Material for this task —
Content starts

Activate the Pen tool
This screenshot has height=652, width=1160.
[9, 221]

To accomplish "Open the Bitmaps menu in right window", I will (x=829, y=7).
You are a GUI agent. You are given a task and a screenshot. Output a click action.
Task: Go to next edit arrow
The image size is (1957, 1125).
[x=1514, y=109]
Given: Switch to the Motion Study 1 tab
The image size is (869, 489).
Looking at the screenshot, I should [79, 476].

Content ends

Work required — Restate the records above verbatim, omitting no line.

Result —
Activate the Pen tool
This screenshot has height=652, width=1160.
[9, 221]

To accomplish "Open the Bitmaps menu in right window", I will (x=829, y=7).
You are a GUI agent. You are given a task and a screenshot. Output a click action.
Task: Go to next edit arrow
The image size is (1957, 1125).
[x=1514, y=109]
Given: Switch to the Motion Study 1 tab
The image size is (869, 489).
Looking at the screenshot, I should [79, 476].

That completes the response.